One blink of the eye and we were through Paulina and on our way to some of the Ochoco NF’s campgrounds. This is were our reward awaited us. It has been a while since we have visited a campground that just “spoke to us” but Sugar Creek did just that. Sugar Creek is your basic NF campground – not fancy or with any hook-ups but it has all one needs to enjoy a great forest experience: Towering Ponderosa pines, smelling sweet and butterscotchy in the afternoon sun, gave every sites lots of shade. There was enough of a breeze to cool and help the pines sway to and fro. The parking aprons are long and level. The tables and fire-rings clean, no beer cans or leftover squirrel dinners. The area around the fire-rings raked (a good practice in a forest that can experience more than 7,000 lightning strikes in a day). We hadn’t seen vault toilets as spic-and-span as these in eons. A paved trail circles around a campground along stretch the clear flowing creek which we were told contains some good size, challenging Rainbow trout. And there is a lovely swimming hole. So much peace quiet you could almost hear the grass grow. Sugar Creek campground – my idea of a perfect campground.
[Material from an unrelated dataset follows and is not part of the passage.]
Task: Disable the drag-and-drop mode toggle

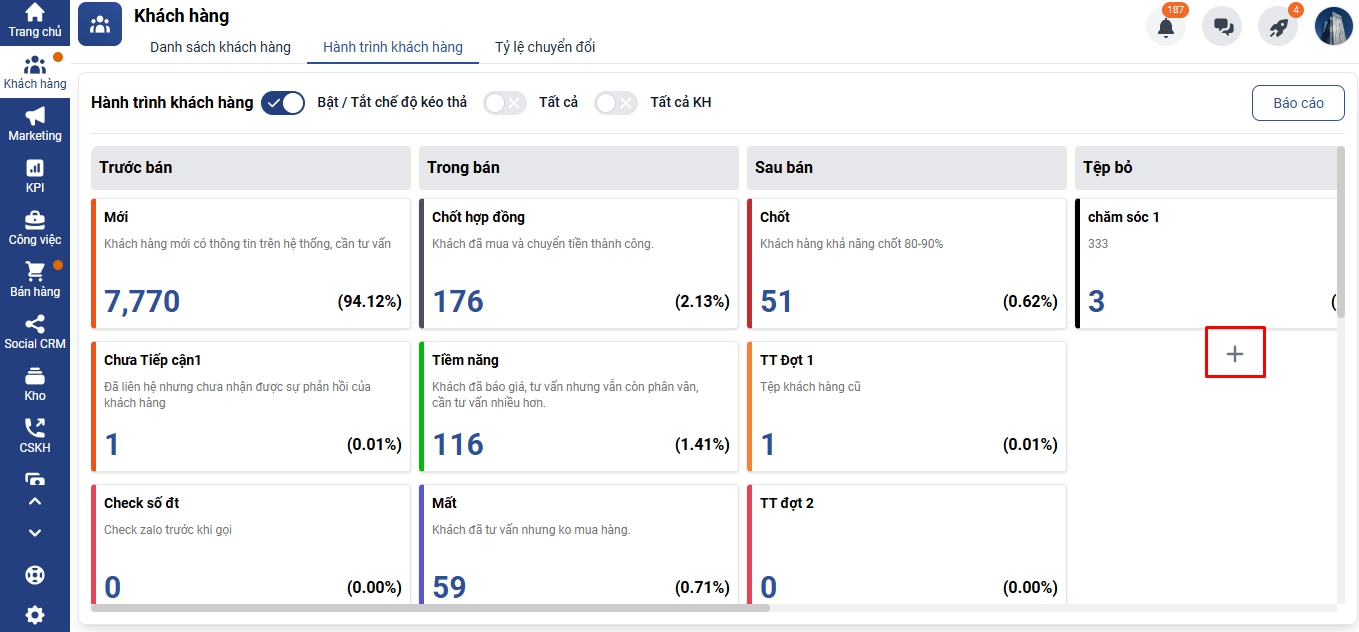Action: click(x=283, y=103)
There might be two reasons why Sugar Creek campground is delightful. One is it is w-a-y out there. It is probably a 70 something miles drive from Prineville and, although all paved, that is a long way to go. The second reason relates to the Forest Service – those folks seem to really love that little place in the woods and take a great deal of pride in its appearance. Too many of the forests are so shorthanded and overworked, and I doubt the Ochoco is any different, but somehow they get the job done and done well. Thank you.